The Dodeka Music Notation is an alternative music notation or musical notation system invented and designed in 1980s by inventor and musician Jacques-Daniel Rochat in an attempt to improve upon traditional music notation.

Dodeka musical staff and pitch representations

== Staff and pitch ==
Unlike conventional musical notation, the Dodeka music notation system uses a chromatic scale of 12 pitches and follows an equal pitch intervals configuration, with 4 lines per octave. In this configuration, the 12 notes of an octave appear in four positions vis-à-vis the staff lines, that is, either on, between, above and below the lines.

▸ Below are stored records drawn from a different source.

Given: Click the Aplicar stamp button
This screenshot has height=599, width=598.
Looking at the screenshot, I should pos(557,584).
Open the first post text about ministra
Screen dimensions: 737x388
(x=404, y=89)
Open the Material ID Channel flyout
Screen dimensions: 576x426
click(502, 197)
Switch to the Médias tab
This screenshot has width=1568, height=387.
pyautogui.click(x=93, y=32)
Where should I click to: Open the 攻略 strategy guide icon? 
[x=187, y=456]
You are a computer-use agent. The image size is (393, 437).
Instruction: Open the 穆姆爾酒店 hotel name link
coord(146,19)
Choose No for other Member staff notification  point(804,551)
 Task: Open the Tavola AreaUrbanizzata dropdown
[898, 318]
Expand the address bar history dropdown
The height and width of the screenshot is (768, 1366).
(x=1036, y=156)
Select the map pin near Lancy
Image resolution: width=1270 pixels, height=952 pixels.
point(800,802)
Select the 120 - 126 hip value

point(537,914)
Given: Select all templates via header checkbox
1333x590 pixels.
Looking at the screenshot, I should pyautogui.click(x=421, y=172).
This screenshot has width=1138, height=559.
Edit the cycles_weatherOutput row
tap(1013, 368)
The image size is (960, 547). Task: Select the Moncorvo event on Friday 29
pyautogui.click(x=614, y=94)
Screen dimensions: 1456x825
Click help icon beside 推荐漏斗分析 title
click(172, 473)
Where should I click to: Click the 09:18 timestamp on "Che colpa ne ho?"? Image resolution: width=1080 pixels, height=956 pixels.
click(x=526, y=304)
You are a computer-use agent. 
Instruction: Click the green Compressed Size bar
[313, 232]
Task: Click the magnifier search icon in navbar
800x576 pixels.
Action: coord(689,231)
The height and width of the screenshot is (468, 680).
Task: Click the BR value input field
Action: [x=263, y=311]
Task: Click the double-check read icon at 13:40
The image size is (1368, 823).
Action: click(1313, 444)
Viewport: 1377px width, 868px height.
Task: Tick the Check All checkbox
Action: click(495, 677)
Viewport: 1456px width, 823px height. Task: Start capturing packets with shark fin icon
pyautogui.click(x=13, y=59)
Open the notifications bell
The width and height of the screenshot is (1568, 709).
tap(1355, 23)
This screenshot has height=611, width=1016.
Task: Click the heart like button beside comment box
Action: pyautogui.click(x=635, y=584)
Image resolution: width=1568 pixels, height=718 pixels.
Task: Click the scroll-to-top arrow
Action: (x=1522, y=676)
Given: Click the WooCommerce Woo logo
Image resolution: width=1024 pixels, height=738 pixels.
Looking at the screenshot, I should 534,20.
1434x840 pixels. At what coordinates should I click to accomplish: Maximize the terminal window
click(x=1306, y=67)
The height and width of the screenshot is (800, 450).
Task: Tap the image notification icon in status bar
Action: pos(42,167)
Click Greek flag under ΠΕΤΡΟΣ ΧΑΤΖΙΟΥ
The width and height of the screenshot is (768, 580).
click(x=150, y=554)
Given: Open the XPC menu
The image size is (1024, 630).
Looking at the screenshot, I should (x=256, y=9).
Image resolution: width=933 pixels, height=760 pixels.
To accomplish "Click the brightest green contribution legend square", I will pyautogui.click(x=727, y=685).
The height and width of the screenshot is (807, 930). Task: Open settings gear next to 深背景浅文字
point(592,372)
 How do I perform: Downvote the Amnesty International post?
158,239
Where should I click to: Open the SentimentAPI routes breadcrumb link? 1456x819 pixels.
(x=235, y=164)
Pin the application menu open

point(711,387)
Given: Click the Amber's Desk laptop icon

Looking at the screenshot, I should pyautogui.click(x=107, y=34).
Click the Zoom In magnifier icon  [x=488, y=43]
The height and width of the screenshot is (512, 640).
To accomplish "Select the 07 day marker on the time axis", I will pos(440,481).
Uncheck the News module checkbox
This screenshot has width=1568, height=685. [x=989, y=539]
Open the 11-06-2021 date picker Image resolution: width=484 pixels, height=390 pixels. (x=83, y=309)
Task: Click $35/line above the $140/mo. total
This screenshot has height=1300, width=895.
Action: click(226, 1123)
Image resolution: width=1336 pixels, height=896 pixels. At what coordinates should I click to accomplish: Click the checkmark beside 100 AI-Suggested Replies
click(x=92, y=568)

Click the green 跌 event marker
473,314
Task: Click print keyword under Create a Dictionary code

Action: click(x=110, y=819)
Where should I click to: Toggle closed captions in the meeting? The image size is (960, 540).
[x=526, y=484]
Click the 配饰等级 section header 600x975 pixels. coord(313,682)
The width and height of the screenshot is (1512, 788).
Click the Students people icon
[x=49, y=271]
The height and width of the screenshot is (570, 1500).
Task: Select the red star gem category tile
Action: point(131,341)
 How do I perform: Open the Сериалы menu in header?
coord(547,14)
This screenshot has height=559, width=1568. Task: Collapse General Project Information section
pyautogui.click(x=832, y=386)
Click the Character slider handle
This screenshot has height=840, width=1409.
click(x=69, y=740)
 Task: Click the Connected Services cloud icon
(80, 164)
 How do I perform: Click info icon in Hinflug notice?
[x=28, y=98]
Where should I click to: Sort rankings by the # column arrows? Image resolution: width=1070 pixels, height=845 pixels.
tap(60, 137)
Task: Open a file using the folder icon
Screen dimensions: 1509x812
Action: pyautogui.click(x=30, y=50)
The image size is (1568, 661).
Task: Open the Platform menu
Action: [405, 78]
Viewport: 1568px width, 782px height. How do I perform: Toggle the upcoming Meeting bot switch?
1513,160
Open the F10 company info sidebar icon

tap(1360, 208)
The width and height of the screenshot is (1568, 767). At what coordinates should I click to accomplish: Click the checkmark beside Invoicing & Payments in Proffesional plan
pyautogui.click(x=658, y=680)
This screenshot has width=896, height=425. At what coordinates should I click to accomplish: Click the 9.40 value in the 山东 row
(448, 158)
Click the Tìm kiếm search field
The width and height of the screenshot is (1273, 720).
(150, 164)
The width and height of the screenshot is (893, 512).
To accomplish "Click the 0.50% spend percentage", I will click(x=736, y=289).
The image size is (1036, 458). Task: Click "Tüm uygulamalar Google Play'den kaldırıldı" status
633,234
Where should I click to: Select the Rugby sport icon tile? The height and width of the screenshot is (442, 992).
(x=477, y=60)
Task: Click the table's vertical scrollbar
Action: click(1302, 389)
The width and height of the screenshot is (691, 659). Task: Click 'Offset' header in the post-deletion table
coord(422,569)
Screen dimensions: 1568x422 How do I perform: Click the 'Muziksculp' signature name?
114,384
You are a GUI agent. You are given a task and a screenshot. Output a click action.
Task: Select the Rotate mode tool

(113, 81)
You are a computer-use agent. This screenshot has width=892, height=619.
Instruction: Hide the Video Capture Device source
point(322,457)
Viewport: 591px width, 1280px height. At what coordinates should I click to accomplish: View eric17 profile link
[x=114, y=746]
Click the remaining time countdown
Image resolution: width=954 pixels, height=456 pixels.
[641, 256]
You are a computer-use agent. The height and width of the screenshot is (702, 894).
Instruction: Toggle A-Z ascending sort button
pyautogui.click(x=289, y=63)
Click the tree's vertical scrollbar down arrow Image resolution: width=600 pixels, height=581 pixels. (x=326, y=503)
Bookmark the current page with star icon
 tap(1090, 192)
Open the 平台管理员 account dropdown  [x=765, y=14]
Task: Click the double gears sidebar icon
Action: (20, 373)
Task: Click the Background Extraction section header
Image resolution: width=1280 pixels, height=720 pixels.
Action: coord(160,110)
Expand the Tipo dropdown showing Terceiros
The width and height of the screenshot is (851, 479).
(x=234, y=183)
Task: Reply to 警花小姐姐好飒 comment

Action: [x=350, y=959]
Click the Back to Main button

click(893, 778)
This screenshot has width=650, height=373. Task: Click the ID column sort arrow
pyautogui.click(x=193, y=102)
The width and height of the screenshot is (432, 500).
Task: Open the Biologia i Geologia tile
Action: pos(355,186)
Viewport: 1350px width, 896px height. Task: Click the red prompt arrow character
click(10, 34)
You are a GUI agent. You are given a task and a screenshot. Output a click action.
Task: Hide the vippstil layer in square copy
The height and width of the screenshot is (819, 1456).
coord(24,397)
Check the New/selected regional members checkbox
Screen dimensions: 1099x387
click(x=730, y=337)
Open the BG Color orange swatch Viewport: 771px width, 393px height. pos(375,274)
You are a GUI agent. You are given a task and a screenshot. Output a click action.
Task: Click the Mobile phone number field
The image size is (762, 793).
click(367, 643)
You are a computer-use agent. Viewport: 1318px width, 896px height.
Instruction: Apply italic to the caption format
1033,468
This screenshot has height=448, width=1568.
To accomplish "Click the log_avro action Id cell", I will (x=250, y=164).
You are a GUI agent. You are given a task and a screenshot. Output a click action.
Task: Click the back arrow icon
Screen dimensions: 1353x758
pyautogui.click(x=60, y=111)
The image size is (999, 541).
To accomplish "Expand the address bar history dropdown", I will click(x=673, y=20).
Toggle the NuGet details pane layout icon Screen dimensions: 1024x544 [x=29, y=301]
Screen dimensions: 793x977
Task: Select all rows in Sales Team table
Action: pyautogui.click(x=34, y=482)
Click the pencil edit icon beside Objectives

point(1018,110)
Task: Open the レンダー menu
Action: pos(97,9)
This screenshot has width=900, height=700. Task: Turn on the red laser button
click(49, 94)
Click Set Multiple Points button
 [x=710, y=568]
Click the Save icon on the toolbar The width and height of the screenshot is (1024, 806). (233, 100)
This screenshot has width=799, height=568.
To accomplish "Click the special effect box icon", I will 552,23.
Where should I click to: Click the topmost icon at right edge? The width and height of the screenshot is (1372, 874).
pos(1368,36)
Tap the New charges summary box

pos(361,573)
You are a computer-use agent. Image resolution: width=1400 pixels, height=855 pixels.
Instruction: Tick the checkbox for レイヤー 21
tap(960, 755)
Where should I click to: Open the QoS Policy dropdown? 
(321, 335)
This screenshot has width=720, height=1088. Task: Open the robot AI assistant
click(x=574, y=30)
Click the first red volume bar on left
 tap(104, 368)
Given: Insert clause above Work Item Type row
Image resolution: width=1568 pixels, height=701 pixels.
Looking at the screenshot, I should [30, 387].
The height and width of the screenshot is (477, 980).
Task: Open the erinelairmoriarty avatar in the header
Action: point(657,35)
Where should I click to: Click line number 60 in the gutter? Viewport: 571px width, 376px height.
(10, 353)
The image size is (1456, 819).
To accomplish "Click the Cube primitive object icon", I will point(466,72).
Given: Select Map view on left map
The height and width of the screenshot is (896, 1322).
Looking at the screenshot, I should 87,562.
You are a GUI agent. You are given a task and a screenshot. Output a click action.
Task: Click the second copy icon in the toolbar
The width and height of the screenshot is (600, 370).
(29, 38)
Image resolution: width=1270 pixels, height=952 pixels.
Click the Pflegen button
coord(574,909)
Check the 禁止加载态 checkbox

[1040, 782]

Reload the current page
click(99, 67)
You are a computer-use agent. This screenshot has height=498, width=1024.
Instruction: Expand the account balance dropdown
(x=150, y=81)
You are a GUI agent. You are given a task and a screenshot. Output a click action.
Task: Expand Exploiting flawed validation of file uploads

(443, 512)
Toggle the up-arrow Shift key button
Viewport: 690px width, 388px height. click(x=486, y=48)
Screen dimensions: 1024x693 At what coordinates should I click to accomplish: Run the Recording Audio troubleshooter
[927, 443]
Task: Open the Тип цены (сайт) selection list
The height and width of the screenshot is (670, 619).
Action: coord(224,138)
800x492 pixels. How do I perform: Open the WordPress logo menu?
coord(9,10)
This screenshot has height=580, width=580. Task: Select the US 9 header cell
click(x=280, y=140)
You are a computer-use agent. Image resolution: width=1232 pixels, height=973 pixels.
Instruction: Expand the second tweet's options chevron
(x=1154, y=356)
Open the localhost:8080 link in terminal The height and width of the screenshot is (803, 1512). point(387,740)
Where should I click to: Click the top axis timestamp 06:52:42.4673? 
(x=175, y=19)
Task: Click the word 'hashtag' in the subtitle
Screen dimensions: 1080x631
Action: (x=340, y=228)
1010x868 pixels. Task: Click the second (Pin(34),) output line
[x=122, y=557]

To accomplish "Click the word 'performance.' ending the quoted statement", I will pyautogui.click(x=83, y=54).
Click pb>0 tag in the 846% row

Each pitch has its own unique place on the staff. And while conventional music notation may alter notes using accidental signs or key signatures, notes in the Dodeka notation appear as they are. There are no more key signatures or accidental signs in this musical system.

== Note duration ==
The Dodeka notation system represents note duration in a visual manner. Note lengths are represented through the notes graphical shapes, similar to what can be found in sequencer programmes. The reference time unit or time value being the quarter note (or crotchet), all durations are expressed as visual ratios from this reference point. For example, a whole note is the representation of four quarter note lengths. At the opposite, an eighth note (or quaver) is twice as short as a quarter note.

== Octaves and clefs ==
While traditional music notation represents the whole musical spectrum with different clefs, such as the treble or bass clefs, in the Dodeka notation the staff configuration is consistent throughout the octaves. This means that each pitch has its own unique position on the staff regardless of the octaves. For example, a C always keeps its position in every octave.

== Relationship with keyboard layout ==
The Dodeka music notation was developed together with the Dodeka keyboard: an alternative keyboard layout that reflects the notation system. With this keyboard, the relationship between the notes on the sheet music and the keys on the keyboard are direct and consistent thanks to colour references.